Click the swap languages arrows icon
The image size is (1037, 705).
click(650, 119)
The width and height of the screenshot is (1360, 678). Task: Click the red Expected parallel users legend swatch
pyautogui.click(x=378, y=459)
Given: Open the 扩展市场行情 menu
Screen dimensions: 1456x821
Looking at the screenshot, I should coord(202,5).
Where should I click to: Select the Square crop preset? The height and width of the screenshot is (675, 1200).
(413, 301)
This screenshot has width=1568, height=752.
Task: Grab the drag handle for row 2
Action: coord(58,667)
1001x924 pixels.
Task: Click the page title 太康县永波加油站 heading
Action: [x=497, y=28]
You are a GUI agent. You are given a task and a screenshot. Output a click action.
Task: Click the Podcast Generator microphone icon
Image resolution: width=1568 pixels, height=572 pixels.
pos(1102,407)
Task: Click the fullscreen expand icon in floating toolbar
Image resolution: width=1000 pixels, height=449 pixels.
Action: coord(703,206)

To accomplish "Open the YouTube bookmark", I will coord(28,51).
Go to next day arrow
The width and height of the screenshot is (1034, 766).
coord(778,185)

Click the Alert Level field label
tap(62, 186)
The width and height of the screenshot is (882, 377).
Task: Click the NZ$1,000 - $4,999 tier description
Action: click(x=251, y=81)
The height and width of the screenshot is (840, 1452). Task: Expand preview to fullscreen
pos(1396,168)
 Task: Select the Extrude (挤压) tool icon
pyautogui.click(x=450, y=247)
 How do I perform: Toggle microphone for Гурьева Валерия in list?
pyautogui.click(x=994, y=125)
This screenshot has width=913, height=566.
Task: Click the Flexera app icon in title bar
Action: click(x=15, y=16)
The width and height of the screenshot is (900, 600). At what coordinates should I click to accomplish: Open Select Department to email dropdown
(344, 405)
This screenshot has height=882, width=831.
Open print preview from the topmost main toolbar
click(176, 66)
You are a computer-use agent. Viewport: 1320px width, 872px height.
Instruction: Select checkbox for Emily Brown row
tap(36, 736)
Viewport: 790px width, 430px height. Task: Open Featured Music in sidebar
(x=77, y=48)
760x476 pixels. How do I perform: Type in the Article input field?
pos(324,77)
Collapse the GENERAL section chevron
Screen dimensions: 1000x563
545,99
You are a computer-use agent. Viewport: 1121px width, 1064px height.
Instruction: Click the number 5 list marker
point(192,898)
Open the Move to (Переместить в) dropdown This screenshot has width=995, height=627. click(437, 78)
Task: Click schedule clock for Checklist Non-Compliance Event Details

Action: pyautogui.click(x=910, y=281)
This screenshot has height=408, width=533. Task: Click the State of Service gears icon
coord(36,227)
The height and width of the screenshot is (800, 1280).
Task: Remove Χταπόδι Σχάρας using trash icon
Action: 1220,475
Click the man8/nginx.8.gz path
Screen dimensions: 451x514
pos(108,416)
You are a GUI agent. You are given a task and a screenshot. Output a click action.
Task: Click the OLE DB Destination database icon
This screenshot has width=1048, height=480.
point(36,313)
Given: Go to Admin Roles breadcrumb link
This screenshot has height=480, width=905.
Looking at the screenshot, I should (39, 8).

_ _ _ _

**Exercise requirements**
Your answer must contain every line of the records, exactly.

**Output for this task**
Click the swap languages arrows icon
The image size is (1037, 705).
click(650, 119)
The width and height of the screenshot is (1360, 678). Task: Click the red Expected parallel users legend swatch
pyautogui.click(x=378, y=459)
Given: Open the 扩展市场行情 menu
Screen dimensions: 1456x821
Looking at the screenshot, I should coord(202,5).
Where should I click to: Select the Square crop preset? The height and width of the screenshot is (675, 1200).
(413, 301)
This screenshot has width=1568, height=752.
Task: Grab the drag handle for row 2
Action: coord(58,667)
1001x924 pixels.
Task: Click the page title 太康县永波加油站 heading
Action: [x=497, y=28]
You are a GUI agent. You are given a task and a screenshot. Output a click action.
Task: Click the Podcast Generator microphone icon
Image resolution: width=1568 pixels, height=572 pixels.
pos(1102,407)
Task: Click the fullscreen expand icon in floating toolbar
Image resolution: width=1000 pixels, height=449 pixels.
Action: coord(703,206)

To accomplish "Open the YouTube bookmark", I will coord(28,51).
Go to next day arrow
The width and height of the screenshot is (1034, 766).
coord(778,185)

Click the Alert Level field label
tap(62, 186)
The width and height of the screenshot is (882, 377).
Task: Click the NZ$1,000 - $4,999 tier description
Action: click(x=251, y=81)
The height and width of the screenshot is (840, 1452). Task: Expand preview to fullscreen
pos(1396,168)
 Task: Select the Extrude (挤压) tool icon
pyautogui.click(x=450, y=247)
 How do I perform: Toggle microphone for Гурьева Валерия in list?
pyautogui.click(x=994, y=125)
This screenshot has width=913, height=566.
Task: Click the Flexera app icon in title bar
Action: click(x=15, y=16)
The width and height of the screenshot is (900, 600). At what coordinates should I click to accomplish: Open Select Department to email dropdown
(344, 405)
This screenshot has height=882, width=831.
Open print preview from the topmost main toolbar
click(176, 66)
You are a computer-use agent. Viewport: 1320px width, 872px height.
Instruction: Select checkbox for Emily Brown row
tap(36, 736)
Viewport: 790px width, 430px height. Task: Open Featured Music in sidebar
(x=77, y=48)
760x476 pixels. How do I perform: Type in the Article input field?
pos(324,77)
Collapse the GENERAL section chevron
Screen dimensions: 1000x563
545,99
You are a computer-use agent. Viewport: 1121px width, 1064px height.
Instruction: Click the number 5 list marker
point(192,898)
Open the Move to (Переместить в) dropdown This screenshot has width=995, height=627. click(437, 78)
Task: Click schedule clock for Checklist Non-Compliance Event Details

Action: pyautogui.click(x=910, y=281)
This screenshot has height=408, width=533. Task: Click the State of Service gears icon
coord(36,227)
The height and width of the screenshot is (800, 1280).
Task: Remove Χταπόδι Σχάρας using trash icon
Action: 1220,475
Click the man8/nginx.8.gz path
Screen dimensions: 451x514
pos(108,416)
You are a GUI agent. You are given a task and a screenshot. Output a click action.
Task: Click the OLE DB Destination database icon
This screenshot has width=1048, height=480.
point(36,313)
Given: Go to Admin Roles breadcrumb link
This screenshot has height=480, width=905.
Looking at the screenshot, I should (39, 8).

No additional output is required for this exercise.